How to redesign if your product looks crappy

Your site feels old, you got bored and want to try something new. How should you start? There are a lot of things to consider and the decision can be a leap of faith. A complete redesign is going to eat up a lot of resources and the outcome is still questionable. So the first step is to decide whether it is going to be a complete redesign from scratch or smaller, safer steps to go by. There is one thing for sure - you have to address the issue and take care of your online presence. I don’t think there is more room for iconic unchanged designs like Craigslist.

How to start?

Before even starting to think about anything else the first actual question that should pop into your mind: “Why do I want to do a redesign actually?”. Stating that your site looks old and boring is not a good answer. You have to explore problems, the real issues, get to the bottom of them and come up with real solutions. Are your conversion rates bad? Is customer support getting a lot of complaints? Are your users lost in the navigation?

Think about the issues, set up metrics and get information. It’s awesome if you can talk to you users or get some data about their behavior. Understand your users and don’t design for yourself. The other important thing is that don’t try change what’s working well. It’s also a good idea to meet with the whole product team to prepare for the upcoming difficulties.

Two forked road to decide about the redesign

Turning point

The next question is how to decide whether you need to start from scratch or not. The short answer is: you should avoid starting everything all over again. There are some special cases but a complete redesign takes immense effort and resources so think about this issue carefully. Usually, it’s better to change your product step by step.

If there is nothing to gain from this method, you can start from the beginning – for example:

  • Your product is so old that it is preventing you from doing important changes
  • The product became nearly nonexistent on the market
  • You have to make something new to pivot your product

But remember – everything is full of stories with spectacular failures.
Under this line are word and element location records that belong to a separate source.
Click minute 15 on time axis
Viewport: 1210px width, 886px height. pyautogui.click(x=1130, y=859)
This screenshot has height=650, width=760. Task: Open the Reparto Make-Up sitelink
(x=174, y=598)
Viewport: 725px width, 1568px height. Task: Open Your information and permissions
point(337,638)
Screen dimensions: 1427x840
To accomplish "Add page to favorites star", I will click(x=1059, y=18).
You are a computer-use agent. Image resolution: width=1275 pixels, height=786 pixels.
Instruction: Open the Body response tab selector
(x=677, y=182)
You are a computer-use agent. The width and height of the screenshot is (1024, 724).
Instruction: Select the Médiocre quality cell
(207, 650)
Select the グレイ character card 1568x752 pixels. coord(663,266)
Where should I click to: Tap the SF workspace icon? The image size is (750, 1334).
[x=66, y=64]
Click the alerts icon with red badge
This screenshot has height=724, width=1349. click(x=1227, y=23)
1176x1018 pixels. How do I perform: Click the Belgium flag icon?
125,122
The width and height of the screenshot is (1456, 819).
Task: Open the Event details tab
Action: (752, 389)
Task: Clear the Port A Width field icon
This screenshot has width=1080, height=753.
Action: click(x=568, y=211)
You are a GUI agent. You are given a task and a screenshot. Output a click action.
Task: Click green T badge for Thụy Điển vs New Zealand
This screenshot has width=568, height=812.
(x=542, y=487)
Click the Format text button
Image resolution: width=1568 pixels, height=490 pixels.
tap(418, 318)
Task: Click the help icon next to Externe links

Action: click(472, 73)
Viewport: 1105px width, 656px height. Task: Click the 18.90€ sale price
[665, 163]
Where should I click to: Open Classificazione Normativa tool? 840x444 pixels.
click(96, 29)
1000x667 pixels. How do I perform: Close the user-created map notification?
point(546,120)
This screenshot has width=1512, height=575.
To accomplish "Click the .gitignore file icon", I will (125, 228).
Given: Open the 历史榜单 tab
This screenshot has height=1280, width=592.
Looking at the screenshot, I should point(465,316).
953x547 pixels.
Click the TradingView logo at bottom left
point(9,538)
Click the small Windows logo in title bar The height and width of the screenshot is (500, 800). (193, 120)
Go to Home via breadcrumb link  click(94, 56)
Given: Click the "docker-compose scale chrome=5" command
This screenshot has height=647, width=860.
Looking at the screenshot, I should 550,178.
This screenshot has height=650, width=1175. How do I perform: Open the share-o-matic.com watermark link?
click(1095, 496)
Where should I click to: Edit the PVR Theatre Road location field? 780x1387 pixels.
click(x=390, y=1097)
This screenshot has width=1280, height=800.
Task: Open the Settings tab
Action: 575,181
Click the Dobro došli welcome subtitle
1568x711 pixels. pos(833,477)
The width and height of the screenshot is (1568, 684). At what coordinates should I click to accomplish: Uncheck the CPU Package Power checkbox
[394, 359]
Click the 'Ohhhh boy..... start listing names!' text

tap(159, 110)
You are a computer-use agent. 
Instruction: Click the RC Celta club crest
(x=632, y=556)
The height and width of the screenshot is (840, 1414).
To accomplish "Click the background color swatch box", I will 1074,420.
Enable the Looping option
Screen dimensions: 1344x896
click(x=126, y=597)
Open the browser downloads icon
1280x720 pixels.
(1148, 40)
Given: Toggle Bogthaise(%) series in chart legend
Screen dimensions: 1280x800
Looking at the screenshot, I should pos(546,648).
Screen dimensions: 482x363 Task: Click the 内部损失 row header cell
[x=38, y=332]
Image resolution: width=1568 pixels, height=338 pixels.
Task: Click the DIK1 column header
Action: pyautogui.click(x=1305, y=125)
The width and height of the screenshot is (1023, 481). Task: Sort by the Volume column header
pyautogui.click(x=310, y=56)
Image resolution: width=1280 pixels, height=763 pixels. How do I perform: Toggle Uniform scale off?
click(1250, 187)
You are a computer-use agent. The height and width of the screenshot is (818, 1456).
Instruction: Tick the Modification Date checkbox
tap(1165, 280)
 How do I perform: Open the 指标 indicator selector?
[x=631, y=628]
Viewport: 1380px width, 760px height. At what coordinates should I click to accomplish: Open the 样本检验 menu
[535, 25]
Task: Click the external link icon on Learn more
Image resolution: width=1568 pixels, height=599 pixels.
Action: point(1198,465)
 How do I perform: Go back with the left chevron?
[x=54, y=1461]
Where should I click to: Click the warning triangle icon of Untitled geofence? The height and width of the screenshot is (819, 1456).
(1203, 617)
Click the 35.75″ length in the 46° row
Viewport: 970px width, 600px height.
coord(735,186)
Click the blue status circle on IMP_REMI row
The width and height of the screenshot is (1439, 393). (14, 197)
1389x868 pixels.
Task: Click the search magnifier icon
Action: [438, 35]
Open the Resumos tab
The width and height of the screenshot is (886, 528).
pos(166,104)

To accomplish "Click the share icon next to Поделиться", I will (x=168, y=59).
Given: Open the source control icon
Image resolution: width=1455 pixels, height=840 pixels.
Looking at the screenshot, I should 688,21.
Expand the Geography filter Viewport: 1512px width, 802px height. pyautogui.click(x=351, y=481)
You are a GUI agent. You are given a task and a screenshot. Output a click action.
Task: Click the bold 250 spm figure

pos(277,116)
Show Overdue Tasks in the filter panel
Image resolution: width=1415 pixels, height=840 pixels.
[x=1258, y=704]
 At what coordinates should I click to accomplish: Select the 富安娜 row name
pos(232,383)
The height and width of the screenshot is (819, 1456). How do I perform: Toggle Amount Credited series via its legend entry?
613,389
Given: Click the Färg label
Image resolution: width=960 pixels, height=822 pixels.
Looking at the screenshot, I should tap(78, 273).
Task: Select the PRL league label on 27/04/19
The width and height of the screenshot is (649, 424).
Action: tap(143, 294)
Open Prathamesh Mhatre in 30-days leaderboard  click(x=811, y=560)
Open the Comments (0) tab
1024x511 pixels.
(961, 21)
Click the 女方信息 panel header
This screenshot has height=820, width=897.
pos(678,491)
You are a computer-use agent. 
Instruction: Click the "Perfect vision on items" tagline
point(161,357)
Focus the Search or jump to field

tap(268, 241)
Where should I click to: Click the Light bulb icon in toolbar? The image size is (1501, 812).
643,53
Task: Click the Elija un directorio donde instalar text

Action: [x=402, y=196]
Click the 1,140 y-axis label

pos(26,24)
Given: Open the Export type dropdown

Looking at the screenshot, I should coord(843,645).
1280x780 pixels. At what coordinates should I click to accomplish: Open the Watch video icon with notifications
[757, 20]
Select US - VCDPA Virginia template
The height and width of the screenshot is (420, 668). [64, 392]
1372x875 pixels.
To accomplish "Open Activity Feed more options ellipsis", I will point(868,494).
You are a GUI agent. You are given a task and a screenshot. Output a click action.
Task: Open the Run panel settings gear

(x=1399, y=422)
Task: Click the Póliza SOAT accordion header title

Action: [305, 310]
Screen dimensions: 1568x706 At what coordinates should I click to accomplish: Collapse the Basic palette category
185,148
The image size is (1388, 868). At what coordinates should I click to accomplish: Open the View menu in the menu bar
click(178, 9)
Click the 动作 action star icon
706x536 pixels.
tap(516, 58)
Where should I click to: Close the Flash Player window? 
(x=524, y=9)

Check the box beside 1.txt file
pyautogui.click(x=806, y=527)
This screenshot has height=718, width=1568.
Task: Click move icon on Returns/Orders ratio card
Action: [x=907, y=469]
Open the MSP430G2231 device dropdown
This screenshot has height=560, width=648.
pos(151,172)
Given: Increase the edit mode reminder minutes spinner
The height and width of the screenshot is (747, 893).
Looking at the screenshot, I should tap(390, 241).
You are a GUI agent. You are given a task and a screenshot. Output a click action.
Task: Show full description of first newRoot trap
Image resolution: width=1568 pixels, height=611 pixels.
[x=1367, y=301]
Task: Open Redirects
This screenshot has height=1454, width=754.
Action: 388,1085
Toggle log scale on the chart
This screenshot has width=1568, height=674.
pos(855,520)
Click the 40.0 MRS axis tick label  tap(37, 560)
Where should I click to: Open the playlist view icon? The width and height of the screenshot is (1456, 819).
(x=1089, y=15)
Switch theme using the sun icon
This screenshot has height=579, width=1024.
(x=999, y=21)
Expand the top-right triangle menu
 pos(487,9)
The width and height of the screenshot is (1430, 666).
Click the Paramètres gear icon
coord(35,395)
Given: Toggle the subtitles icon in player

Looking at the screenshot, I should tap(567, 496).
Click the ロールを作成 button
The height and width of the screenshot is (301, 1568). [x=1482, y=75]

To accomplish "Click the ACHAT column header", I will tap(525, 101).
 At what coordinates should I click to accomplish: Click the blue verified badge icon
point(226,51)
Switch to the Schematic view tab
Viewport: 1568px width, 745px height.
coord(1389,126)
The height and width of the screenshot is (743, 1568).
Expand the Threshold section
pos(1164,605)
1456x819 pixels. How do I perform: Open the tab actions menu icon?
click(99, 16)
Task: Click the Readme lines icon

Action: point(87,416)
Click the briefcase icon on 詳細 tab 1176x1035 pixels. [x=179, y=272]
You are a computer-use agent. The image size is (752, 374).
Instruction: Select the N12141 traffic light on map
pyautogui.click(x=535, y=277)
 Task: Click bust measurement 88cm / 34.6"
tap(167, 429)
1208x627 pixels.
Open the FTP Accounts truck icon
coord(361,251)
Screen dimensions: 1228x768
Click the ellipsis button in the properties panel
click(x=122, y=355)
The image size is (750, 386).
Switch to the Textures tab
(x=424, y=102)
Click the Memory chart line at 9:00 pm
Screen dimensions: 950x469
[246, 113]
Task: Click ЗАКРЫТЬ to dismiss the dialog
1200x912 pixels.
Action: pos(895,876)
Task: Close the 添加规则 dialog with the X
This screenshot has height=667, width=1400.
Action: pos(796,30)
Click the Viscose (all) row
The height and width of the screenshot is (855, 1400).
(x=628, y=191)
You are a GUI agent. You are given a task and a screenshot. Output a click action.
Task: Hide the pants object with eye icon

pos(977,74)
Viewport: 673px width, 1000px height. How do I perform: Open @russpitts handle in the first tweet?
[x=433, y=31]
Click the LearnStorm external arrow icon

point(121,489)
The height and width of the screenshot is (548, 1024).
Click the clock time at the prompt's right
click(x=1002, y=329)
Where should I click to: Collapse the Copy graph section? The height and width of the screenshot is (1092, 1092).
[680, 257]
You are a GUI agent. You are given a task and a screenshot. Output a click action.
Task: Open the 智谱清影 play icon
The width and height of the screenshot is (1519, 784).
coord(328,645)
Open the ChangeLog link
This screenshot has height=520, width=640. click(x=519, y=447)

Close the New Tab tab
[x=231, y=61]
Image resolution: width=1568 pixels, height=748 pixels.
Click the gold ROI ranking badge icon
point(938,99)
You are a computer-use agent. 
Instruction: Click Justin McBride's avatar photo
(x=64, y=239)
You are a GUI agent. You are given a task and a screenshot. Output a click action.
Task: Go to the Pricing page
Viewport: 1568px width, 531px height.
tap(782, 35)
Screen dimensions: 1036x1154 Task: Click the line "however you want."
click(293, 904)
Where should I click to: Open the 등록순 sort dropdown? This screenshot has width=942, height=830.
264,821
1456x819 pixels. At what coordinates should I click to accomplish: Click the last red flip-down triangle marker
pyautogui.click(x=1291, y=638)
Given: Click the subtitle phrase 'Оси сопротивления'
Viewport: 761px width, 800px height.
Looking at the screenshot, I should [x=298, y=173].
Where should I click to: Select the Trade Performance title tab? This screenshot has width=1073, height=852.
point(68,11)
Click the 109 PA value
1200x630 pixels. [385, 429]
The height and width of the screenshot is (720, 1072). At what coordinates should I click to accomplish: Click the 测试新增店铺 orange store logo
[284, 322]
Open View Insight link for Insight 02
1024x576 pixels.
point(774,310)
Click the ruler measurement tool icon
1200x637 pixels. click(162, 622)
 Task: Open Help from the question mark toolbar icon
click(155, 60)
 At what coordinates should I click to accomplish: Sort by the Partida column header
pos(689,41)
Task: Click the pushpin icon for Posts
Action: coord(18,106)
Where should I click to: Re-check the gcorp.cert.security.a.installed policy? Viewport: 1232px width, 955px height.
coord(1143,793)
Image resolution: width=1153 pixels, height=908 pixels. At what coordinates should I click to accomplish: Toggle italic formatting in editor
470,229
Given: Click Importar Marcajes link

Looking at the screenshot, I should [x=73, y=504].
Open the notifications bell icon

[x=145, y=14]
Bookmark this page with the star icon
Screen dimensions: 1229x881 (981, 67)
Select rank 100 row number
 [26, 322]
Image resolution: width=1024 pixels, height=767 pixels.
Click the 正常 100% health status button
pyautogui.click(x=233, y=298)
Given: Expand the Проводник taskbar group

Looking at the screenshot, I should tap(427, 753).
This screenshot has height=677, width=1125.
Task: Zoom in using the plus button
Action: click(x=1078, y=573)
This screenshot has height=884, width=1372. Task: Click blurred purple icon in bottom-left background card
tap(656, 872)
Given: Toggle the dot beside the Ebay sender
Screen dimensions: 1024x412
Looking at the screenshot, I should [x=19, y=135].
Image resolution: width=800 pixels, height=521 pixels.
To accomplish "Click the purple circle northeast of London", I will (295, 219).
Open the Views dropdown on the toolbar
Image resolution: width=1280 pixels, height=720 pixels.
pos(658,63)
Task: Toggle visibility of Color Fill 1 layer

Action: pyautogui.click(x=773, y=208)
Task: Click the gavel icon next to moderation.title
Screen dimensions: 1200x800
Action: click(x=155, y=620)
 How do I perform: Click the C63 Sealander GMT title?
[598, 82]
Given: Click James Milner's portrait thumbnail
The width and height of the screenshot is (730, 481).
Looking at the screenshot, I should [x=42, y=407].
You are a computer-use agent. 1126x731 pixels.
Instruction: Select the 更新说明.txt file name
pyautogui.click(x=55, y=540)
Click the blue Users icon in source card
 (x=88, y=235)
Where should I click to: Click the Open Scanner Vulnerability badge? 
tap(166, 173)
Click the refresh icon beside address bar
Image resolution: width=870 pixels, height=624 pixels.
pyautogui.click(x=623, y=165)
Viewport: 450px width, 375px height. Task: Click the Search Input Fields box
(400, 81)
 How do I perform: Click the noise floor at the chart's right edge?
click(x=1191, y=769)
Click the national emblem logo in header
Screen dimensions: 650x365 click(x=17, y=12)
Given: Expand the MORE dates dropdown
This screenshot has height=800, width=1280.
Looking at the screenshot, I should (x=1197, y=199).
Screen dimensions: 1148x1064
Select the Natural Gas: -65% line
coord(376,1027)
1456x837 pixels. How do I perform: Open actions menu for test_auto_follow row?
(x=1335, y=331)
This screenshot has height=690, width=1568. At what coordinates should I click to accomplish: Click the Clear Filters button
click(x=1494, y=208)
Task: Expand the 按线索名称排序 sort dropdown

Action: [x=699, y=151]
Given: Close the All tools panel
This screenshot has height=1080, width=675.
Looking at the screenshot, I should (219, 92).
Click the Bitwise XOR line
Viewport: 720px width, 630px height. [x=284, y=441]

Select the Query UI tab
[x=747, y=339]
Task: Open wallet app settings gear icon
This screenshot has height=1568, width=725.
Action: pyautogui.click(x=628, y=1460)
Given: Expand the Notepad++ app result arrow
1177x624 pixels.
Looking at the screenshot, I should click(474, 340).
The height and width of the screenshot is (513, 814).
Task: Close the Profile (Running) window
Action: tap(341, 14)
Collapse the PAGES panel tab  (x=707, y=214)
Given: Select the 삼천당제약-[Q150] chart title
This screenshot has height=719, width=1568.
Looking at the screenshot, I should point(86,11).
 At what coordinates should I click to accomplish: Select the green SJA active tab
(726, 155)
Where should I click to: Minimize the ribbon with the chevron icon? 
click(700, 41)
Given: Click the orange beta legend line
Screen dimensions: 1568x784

This is an older post by Joel Spolsky which sheds a little bit of light on the fact that there is nothing new under the sun.

Designing and developing a product is a complex process and it’s easier to test and validate your ideas with an incremental approach. Also if you got something that is stress tested and working you can’t throw that out of the window.

You need to get approval from stakeholders and users somehow when you plan to do a redesign. Qualitative and quantitative data is essential to gather feedback and make the right decision about your product. A complete redesign is a huge thing so your users should know about it. Remember when people signed a petition because of a design change by Yahoo Mail?

Start of the redesign with a broken pencil

New beginnings

Let’s take a look at the other side of the process. What kind of problem is looming in the dark? First thing is that you have to consider is your users. Old habits die hard and hopefully, a lot of people are using your product regularly. This is your legacy and you should take care of your old users also. It’s time to gather data about your users and find the real problems that you have to solve.

You can use metrics, user tests, interviews with your existing user base. You can assess the issues, prioritize them and start to change the product step by step. By this incremental approach, you can focus on the biggest problems and your quick wins to instantly get feedback about the changes.

Some tips to keep in mind while you plan the redesign. The design process sometimes takes more time than it was planned. That’s why it’s important to prioritize and try to brace yourself for yet unknown problems. Try to start with harder or uncertain problems to get them out the way. Also, look out for your old users and their habits. It can be harder for them to adapt to the new design, make sure that they will find their way in the features too. There will be some of them who won’t use the product anymore but that shouldn’t keep you from going forward.

Another key thing is communication. Users don’t like new things and old habits die hard. Everyone has a garden path for the features they want to use and it can be annoying when they change this. This is why it’s very important to communicate the changes clearly and involve your users in them if you can (this can be done easier in an internal software than one for the public). Also, try to stick to features and choices that will stand the test of time, don’t dive in for fashionable solutions.

Tips and tricks for the redesign process

There are also some things that you have to deal with. Just keep these tips in the back of your mind when you plan the design process.

  • When you roll out a fully new concept or design, there is an instant sense of accomplishment. But nurturing your product is about taking care of it constantly.
  • It should be clear who is actually working on the project. A good team cooperating with the stakeholders always worth it. Just don’t forget that you are not designing the product for yourself.
  • Have a goal and data to back it up. Make your decisions measurable. Have no fear admitting if one of the ideas not working – just learn from them. Work on those A/B tests!
  • It’s also harder to assess the required time and resources for the project. There will always be a new problem or a delay to deal with.
  • If you make bigger changes, try to use a system that will be scalable (e.g. modular design approach).
  • Lose the mindset of making it done all at once. This is an ongoing and continuous process.


There are cases we at our UX company see when a complete overhaul is needed but usually a much more natural evolutionary design approach can work better. This approach is also faster and you can actually measure the value of it. It’s also good to work on your ideas and extend them. It’s much easier to accept that evolution is continuous and you always have to work on your product.